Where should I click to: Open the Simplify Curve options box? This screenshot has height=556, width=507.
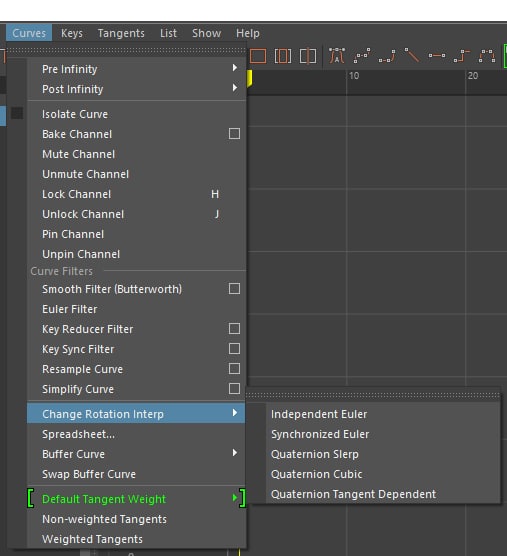tap(234, 389)
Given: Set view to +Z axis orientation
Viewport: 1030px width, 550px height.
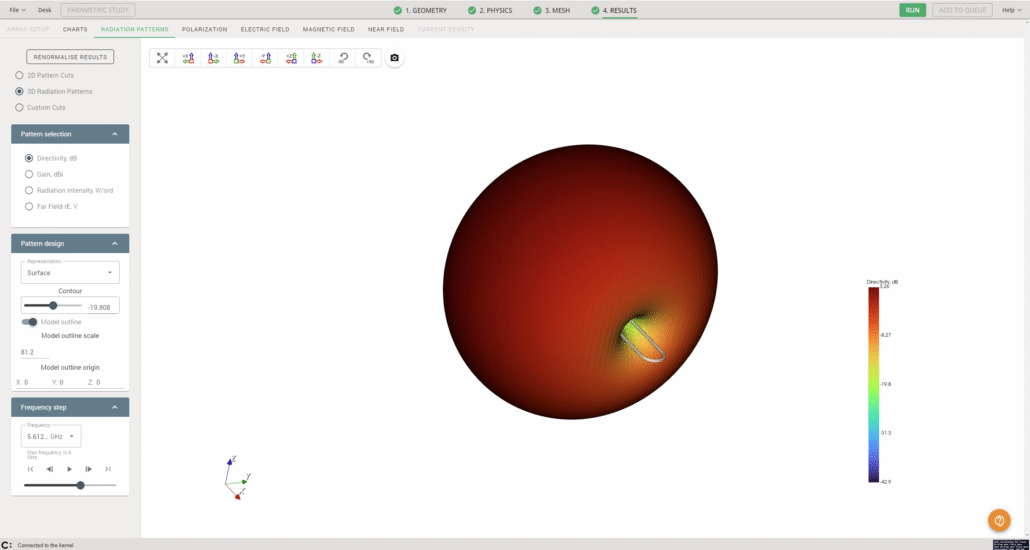Looking at the screenshot, I should (291, 58).
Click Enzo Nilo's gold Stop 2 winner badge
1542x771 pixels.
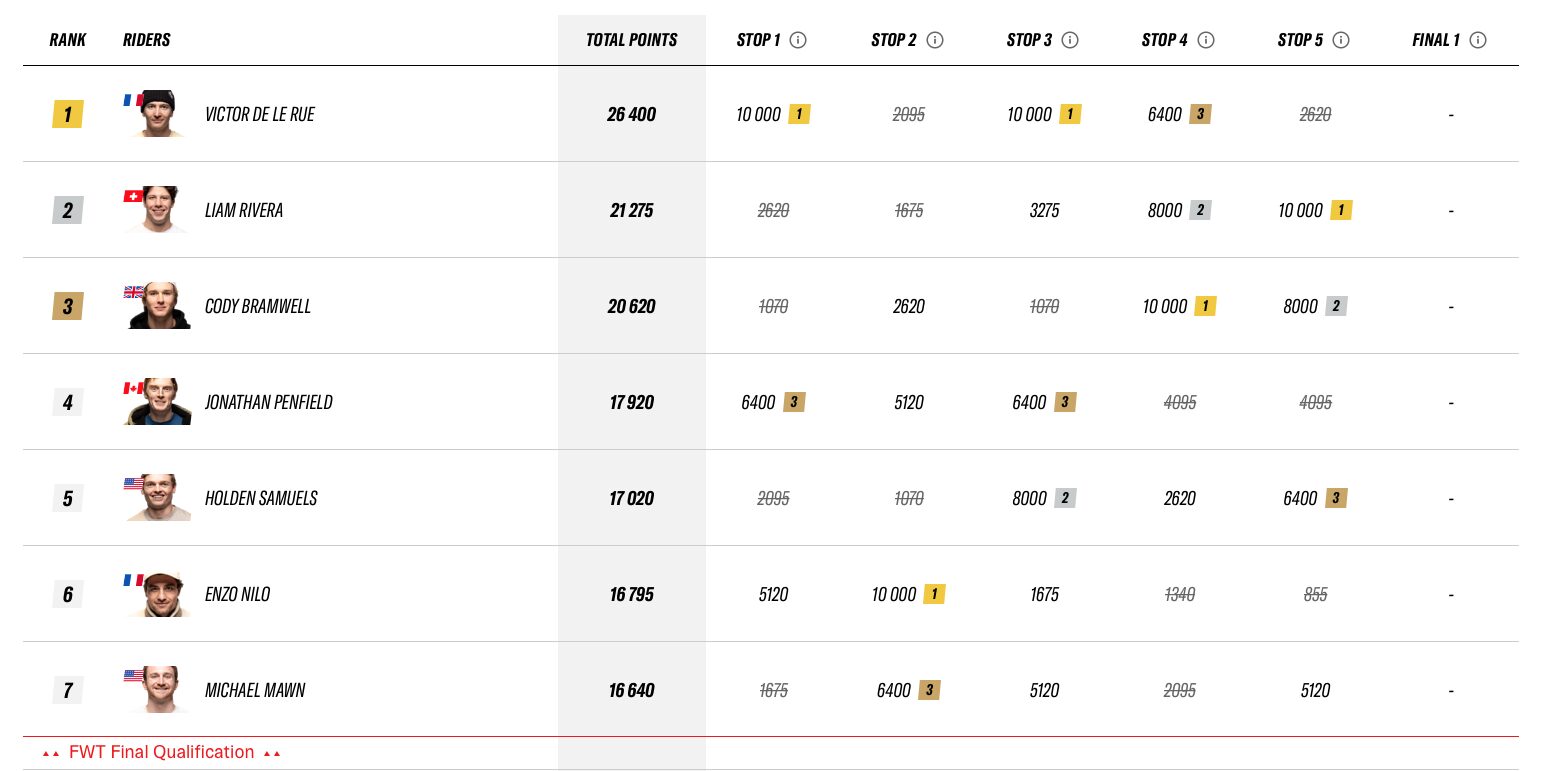934,595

- _WHAT THE TASK REQUIRES_
Beginning with the line that contains "Given: Set view to +Z axis orientation", output each line of the material above through the last one exactly as it stands. Do not include the pictures.

- _ANSWER FOR THIS EXERCISE_
Given: Set view to +Z axis orientation
Viewport: 1030px width, 550px height.
Looking at the screenshot, I should (291, 58).
Click Enzo Nilo's gold Stop 2 winner badge
1542x771 pixels.
934,595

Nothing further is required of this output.